(Stored records)
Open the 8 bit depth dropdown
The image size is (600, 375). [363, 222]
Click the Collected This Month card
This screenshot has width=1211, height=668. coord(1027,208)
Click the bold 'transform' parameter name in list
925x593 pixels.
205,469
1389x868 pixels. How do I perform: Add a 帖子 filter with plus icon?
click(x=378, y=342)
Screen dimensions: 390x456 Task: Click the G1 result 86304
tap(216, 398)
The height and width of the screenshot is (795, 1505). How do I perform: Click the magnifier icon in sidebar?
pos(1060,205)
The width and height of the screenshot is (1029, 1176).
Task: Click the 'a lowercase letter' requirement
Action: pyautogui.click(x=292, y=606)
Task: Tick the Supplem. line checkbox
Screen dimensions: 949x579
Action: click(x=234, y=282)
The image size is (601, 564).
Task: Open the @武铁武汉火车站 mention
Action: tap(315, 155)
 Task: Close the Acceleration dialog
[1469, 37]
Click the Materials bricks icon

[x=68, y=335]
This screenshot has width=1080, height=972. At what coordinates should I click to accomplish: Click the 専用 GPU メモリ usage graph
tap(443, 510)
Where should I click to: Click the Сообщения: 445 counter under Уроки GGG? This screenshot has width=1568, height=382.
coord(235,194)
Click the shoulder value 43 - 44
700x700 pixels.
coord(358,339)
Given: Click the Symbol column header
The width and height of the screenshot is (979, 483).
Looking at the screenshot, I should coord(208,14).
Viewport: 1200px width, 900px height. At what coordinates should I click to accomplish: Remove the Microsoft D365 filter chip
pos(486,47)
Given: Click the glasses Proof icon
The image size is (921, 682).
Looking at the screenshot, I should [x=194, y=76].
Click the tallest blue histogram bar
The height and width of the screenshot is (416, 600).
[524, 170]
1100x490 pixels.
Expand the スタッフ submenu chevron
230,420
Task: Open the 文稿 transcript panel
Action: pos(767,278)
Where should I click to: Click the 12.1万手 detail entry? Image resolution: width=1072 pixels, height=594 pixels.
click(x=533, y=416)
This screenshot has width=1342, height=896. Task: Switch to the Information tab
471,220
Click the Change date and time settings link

* _GOAL OF THE EXERCISE_
Copy every line above that holds the word "Given".

* _OUTPUT OF THE TASK_
Given: Click the Symbol column header
Given: Click the glasses Proof icon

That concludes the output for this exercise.